Combine the apparent decline in sugary soft drink consumption with the apparent growth of specialty coffee, and you can’t help but see potential for or industry. And the ceiling may be much higher than we think, according to an interesting report in the Wall Street Journal that suggests Americans currently consume less than half the amount of coffee annually than they did 65 years ago.

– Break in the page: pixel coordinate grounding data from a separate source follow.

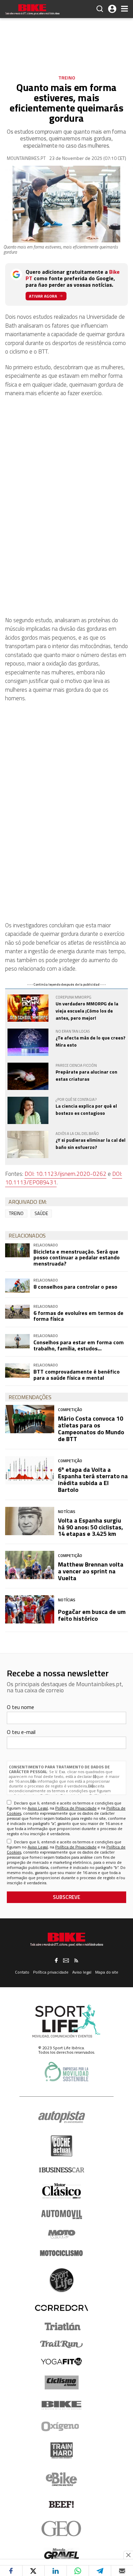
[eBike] (61, 2479)
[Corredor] (61, 2307)
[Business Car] (61, 2170)
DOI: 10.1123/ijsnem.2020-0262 (65, 1173)
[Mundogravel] (61, 2553)
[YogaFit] (61, 2361)
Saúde (41, 1213)
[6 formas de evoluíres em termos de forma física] (17, 1312)
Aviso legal (81, 1972)
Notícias (66, 1511)
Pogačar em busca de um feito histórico (91, 1615)
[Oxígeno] (61, 2426)
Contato (22, 1972)
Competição (70, 1409)
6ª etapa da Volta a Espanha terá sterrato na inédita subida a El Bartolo (93, 1479)
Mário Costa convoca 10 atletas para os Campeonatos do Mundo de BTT (91, 1428)
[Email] (122, 2571)
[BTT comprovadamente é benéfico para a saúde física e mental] (17, 1370)
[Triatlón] (61, 2326)
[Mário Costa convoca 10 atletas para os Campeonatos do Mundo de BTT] (29, 1419)
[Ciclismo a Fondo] (61, 2383)
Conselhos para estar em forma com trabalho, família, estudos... (78, 1345)
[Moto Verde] (61, 2234)
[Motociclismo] (61, 2253)
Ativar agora (43, 296)
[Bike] (62, 2405)
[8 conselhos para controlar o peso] (17, 1285)
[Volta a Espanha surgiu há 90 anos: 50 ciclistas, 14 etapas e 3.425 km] (29, 1521)
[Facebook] (11, 2571)
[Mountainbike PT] (32, 9)
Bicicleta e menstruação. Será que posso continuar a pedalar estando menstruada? (76, 1257)
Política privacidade (51, 1972)
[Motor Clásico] (61, 2191)
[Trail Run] (61, 2344)
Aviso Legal (38, 1808)
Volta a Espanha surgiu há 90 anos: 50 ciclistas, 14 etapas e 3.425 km (90, 1527)
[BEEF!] (61, 2505)
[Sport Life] (61, 2280)
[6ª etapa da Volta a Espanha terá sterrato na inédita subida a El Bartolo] (29, 1470)
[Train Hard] (61, 2450)
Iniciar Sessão (112, 9)
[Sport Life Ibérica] (66, 2021)
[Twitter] (33, 2570)
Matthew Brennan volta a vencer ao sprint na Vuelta (90, 1571)
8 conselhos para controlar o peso (75, 1287)
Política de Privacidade (76, 1808)
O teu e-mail (21, 1732)
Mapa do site (106, 1972)
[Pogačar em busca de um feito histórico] (29, 1609)
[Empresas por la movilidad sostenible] (66, 2071)
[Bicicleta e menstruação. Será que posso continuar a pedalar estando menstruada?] (17, 1250)
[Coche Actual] (61, 2146)
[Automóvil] (61, 2214)
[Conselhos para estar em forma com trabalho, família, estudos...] (17, 1341)
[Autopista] (61, 2117)
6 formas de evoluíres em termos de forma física (78, 1316)
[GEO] (61, 2528)
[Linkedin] (55, 2571)
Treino (66, 77)
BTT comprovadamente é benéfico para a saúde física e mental (76, 1374)
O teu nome (20, 1707)
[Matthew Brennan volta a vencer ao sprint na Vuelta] (29, 1565)
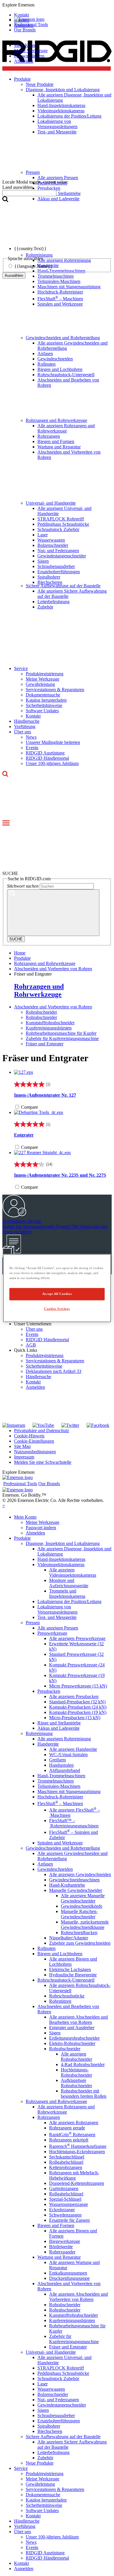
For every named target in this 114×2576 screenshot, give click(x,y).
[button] (57, 5)
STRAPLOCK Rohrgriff (60, 518)
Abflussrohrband (64, 1770)
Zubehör (45, 606)
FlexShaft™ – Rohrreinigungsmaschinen (74, 1823)
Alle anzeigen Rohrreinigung (64, 1738)
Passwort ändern (29, 55)
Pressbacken (48, 1691)
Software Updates (42, 710)
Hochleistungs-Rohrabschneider (76, 2072)
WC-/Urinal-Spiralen (68, 1754)
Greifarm (57, 1759)
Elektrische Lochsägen (70, 1969)
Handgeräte (48, 1743)
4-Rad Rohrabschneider (83, 2064)
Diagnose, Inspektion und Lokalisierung (63, 1543)
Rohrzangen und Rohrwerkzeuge (56, 420)
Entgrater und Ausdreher (71, 2027)
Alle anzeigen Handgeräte (73, 1749)
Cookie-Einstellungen (34, 1441)
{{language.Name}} (33, 266)
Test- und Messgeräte (57, 1617)
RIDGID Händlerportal (47, 758)
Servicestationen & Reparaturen (55, 689)
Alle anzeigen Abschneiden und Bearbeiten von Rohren (78, 2019)
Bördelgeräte (61, 2246)
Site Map (22, 1446)
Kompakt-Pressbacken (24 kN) (77, 1707)
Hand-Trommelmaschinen (61, 1775)
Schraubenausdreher (56, 566)
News (31, 737)
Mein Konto (25, 45)
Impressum (24, 1456)
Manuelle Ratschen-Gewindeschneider (79, 1914)
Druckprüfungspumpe (69, 2278)
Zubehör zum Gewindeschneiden (79, 1943)
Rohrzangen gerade (67, 2127)
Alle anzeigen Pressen (57, 1627)
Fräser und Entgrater (44, 1043)
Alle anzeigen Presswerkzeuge (77, 1638)
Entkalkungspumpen (68, 2272)
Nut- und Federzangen (58, 550)
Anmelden (35, 1387)
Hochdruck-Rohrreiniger (60, 291)
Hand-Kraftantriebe (67, 1885)
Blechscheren (49, 582)
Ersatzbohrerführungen (58, 571)
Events (32, 747)
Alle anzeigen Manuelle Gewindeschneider (83, 1898)
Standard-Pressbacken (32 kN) (77, 1701)
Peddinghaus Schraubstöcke (63, 524)
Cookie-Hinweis (29, 1435)
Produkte (22, 1538)
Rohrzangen (48, 436)
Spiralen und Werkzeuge (60, 303)
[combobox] (29, 193)
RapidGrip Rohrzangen (72, 2134)
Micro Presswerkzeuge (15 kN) (78, 1685)
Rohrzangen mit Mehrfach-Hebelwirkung (74, 2175)
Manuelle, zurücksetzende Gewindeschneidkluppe (85, 1924)
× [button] (3, 1505)
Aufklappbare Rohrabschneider (76, 2083)
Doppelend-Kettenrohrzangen (76, 2183)
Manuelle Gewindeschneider (75, 1890)
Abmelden (23, 61)
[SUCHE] (53, 912)
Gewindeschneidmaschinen (74, 1879)
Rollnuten (46, 364)
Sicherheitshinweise (44, 705)
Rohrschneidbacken (79, 1932)
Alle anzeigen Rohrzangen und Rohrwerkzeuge (66, 428)
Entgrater (24, 1134)
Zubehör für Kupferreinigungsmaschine (62, 1038)
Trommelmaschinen (55, 1780)
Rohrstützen (60, 2001)
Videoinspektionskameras (60, 1564)
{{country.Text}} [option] (30, 248)
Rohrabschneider (41, 1012)
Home (19, 952)
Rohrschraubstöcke (66, 1995)
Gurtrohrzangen (63, 2188)
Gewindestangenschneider (61, 555)
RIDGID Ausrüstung (45, 752)
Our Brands (25, 29)
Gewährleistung (40, 684)
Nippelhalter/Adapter (68, 1937)
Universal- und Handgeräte (51, 503)
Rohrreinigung (39, 1733)
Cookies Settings (57, 1308)
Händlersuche (26, 721)
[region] (57, 1288)
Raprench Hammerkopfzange (77, 2146)
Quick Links (25, 1350)
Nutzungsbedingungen (35, 1451)
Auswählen (14, 275)
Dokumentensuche (43, 694)
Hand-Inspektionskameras (61, 1559)
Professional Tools (31, 24)
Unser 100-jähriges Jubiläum (52, 763)
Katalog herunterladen (46, 700)
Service (21, 668)
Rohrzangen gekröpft (68, 2139)
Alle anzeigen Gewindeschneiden (80, 1874)
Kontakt (33, 715)
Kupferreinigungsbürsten (49, 1027)
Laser (42, 534)
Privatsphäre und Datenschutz (41, 1430)
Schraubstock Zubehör (58, 529)
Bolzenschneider (52, 545)
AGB (31, 1344)
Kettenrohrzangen (65, 2167)
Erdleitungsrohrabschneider (74, 2038)
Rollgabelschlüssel (66, 2162)
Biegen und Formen (55, 441)
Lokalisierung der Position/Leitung (69, 1601)
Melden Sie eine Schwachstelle (42, 1462)
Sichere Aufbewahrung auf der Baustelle (63, 585)
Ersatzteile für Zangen (69, 2220)
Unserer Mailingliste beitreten (53, 742)
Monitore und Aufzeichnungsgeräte (68, 1583)
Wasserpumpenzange (68, 2204)
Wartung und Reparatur (59, 446)
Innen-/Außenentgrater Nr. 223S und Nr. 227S (60, 1175)
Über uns (22, 731)
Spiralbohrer (48, 576)
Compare (29, 1107)
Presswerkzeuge (52, 1633)
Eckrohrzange (62, 2209)
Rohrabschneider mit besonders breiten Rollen (83, 2093)
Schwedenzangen (65, 2214)
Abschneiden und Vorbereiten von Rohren (53, 1006)
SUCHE (16, 939)
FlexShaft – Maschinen (60, 298)
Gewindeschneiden (55, 358)
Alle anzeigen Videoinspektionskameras (72, 1572)
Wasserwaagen (51, 539)
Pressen (33, 1622)
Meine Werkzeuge (31, 50)
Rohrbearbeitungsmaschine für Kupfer (61, 1033)
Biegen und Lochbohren (59, 369)
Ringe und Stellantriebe (59, 1722)
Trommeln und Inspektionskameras (67, 1593)
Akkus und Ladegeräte (58, 1728)
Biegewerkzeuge (64, 2241)
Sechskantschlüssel (66, 2156)
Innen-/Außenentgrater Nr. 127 (45, 1095)
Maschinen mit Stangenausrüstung (69, 286)
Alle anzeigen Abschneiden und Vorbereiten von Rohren (78, 2297)
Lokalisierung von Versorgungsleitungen (57, 1609)
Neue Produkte (39, 2462)
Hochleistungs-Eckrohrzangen (77, 2151)
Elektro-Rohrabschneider (72, 2043)
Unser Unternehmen (32, 1323)
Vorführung (24, 726)
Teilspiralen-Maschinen (58, 281)
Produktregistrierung (44, 673)
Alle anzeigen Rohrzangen (73, 2122)
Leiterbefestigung (53, 601)
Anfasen (45, 353)
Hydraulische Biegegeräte (73, 1974)
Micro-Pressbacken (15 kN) (74, 1717)
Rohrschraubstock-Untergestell (65, 374)
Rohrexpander (62, 2251)
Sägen (43, 561)
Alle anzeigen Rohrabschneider (76, 2056)
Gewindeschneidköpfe (81, 1906)
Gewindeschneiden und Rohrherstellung (63, 337)
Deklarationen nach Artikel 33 (53, 1371)
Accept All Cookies (57, 1293)
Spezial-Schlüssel (65, 2199)
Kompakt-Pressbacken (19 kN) (77, 1712)
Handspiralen (61, 1765)
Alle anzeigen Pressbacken (74, 1696)
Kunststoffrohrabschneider (50, 1022)
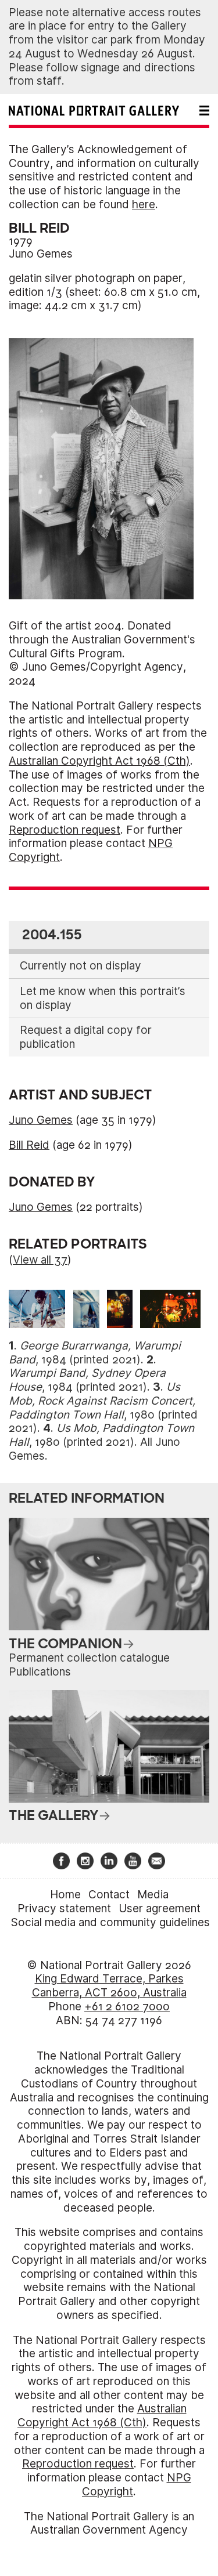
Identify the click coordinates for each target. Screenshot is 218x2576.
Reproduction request (64, 830)
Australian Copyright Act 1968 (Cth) (99, 761)
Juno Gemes (41, 254)
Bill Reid (29, 1145)
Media (153, 1894)
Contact (109, 1894)
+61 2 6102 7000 (127, 2006)
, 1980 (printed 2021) (103, 1407)
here (143, 204)
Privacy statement (64, 1908)
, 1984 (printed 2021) (95, 1352)
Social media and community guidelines (110, 1922)
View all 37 (40, 1260)
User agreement (160, 1908)
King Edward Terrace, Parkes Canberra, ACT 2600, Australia (109, 1985)
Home (65, 1894)
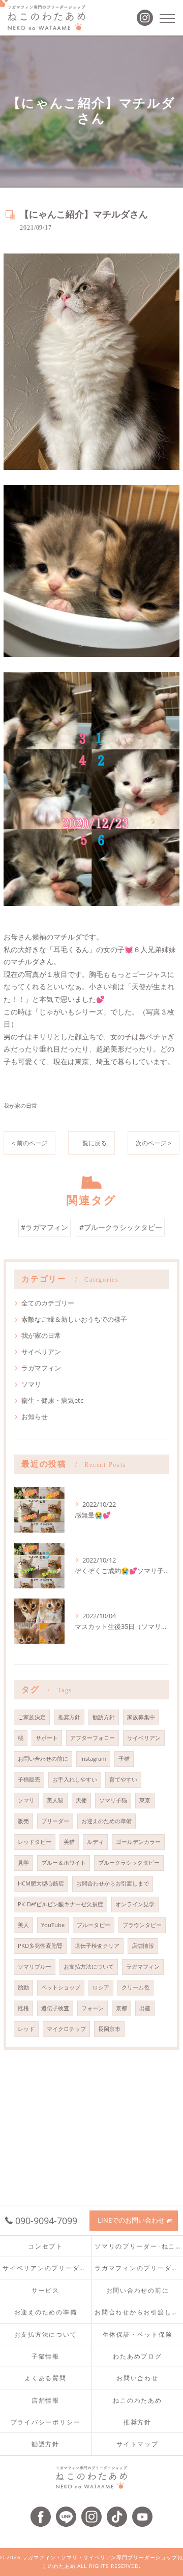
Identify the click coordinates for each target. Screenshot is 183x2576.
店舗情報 (143, 1945)
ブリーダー (55, 1821)
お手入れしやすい (74, 1779)
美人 (23, 1925)
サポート (47, 1737)
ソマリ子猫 (113, 1800)
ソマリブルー (34, 1966)
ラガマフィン (41, 1367)
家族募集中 (141, 1717)
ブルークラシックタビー (129, 1862)
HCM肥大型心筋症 (41, 1883)
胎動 (23, 1987)
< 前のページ (29, 1143)
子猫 (124, 1758)
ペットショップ (60, 1987)
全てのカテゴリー (47, 1303)
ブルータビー (93, 1925)
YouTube (53, 1925)
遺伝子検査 (55, 2008)
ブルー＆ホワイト (63, 1862)
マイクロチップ (66, 2029)
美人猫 (55, 1800)
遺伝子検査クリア (97, 1945)
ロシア (101, 1987)
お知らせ (34, 1416)
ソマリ (31, 1384)
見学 (23, 1862)
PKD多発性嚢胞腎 (40, 1945)
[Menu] (167, 18)
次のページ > (153, 1143)
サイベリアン (41, 1351)
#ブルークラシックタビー (120, 1227)
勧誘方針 (104, 1717)
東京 (144, 1800)
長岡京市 (109, 2029)
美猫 (69, 1841)
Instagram (93, 1758)
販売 (23, 1821)
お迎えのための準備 (106, 1821)
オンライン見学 (135, 1904)
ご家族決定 (32, 1717)
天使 (81, 1800)
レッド (26, 2029)
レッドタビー (34, 1841)
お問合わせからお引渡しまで (112, 1883)
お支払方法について (89, 1966)
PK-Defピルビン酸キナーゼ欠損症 (60, 1904)
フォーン (92, 2008)
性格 (23, 2008)
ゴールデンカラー (138, 1841)
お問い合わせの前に (43, 1758)
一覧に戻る (91, 1143)
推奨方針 (69, 1717)
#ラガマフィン (44, 1227)
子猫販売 (29, 1779)
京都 (121, 2008)
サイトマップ (137, 2444)
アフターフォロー (92, 1737)
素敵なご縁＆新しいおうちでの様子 (74, 1319)
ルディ (95, 1841)
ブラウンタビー (142, 1925)
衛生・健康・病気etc (52, 1400)
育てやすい (123, 1779)
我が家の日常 (20, 1105)
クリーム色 (135, 1987)
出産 (144, 2008)
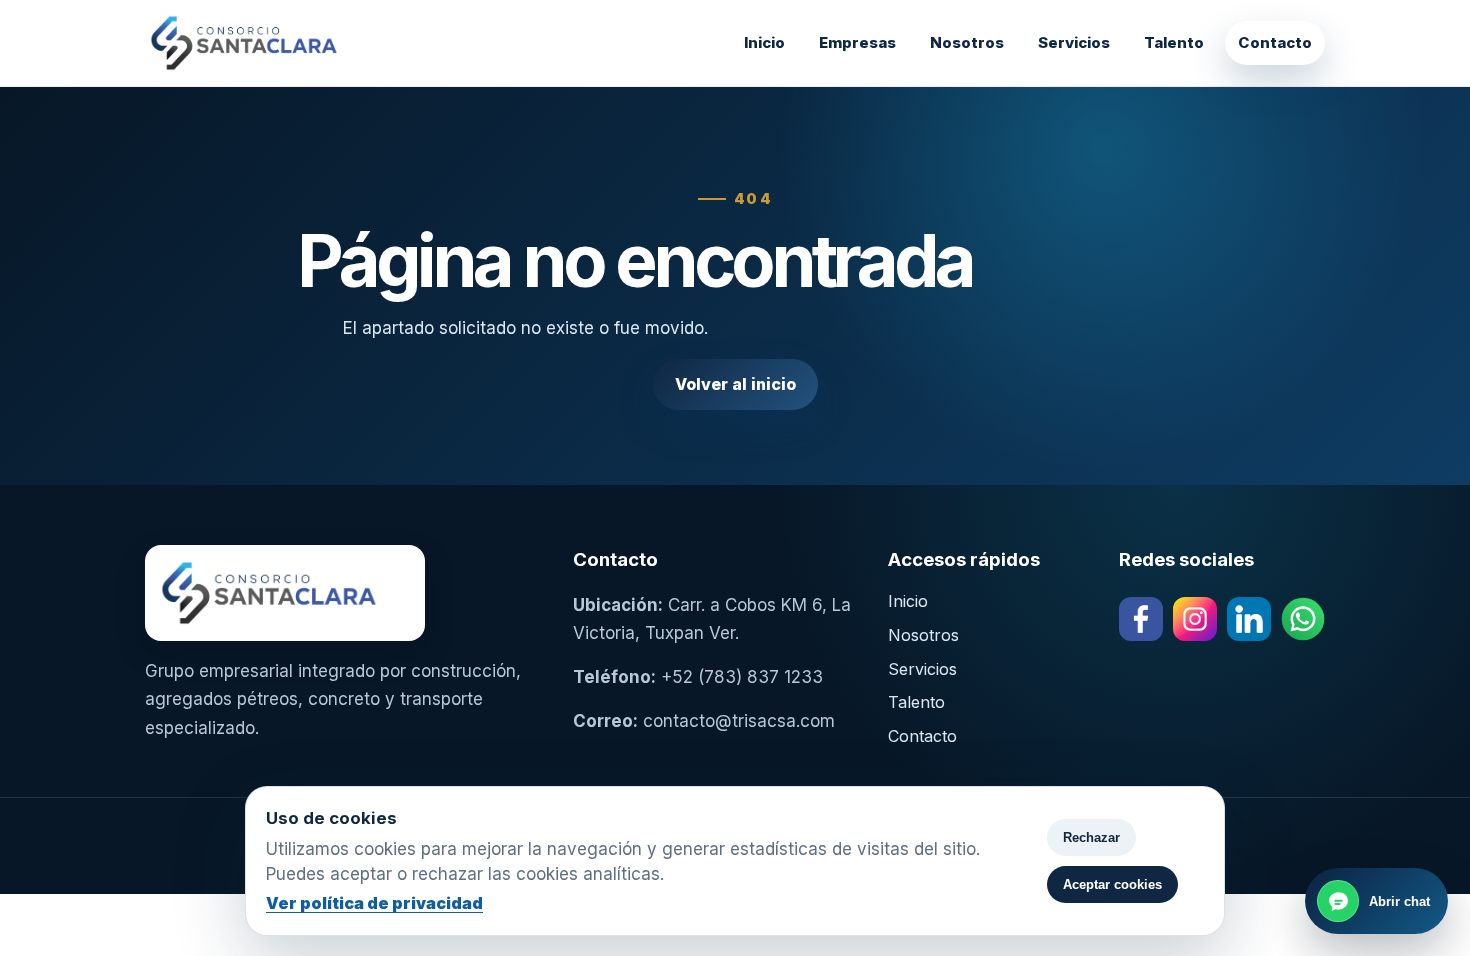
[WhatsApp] (1303, 619)
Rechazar (1091, 837)
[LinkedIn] (1249, 619)
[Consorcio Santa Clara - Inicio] (295, 43)
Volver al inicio (735, 384)
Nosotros (967, 42)
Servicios (1074, 42)
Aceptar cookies (1112, 884)
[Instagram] (1195, 619)
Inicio (764, 42)
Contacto (1275, 42)
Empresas (857, 42)
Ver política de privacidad (374, 903)
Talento (1174, 42)
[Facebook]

Here’s an excerpt from the report, which also suggests that the coffee consumption peak that hit in the 1940s and 1950s was largely driven by home brewers:
Hot or iced, drip, French press, espresso, Chemex or Keurig, each of us downs about 23 gallons of joe a year on average. It’s in our blood. It’s also on our streets, where Starbucks(US:SBUX) outposts outnumber hospitals and colleges. And even on our resumes: 161,000 people list “coffee” as a skill on LinkedIn. See: Coffee as a skill on Linkedin
But the truth is, our cup is half empty. We could be drinking a lot more coffee and, in fact, we used to. In 1946, when America’s thirst for coffee peaked, each of us swallowed about 48 gallons a year on average, according to the U.S. Department of Agriculture — more than twice current consumption. “We’d drink coffee with breakfast, coffee with lunch, and coffee with dinner,” says John Sicher, publisher of Beverage Digest. “And mostly, we’d drink it at home.”